> _Assignment_: Give an exact transcription limited to the lines from the one with "The image size is (380, 262)." through the end of the entries, including both; no pictures belong in it.

Stored data entries
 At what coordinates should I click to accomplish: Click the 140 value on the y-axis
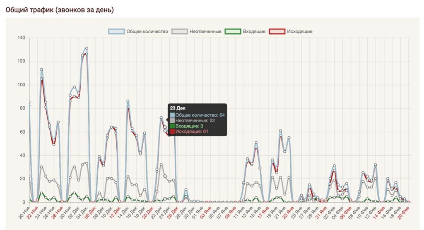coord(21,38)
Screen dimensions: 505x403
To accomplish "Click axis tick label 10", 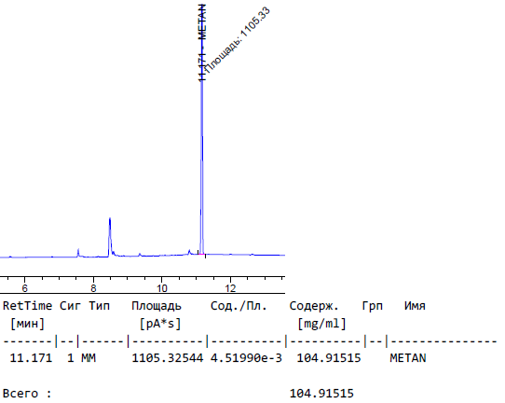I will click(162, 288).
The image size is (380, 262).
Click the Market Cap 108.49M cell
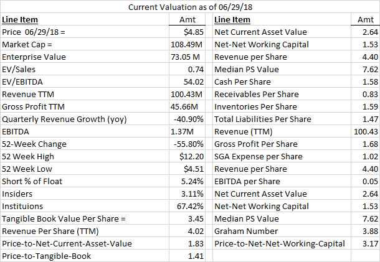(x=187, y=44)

> _Result below_:
The image size is (380, 262).
Click the Market Cap 108.49M cell
(x=187, y=44)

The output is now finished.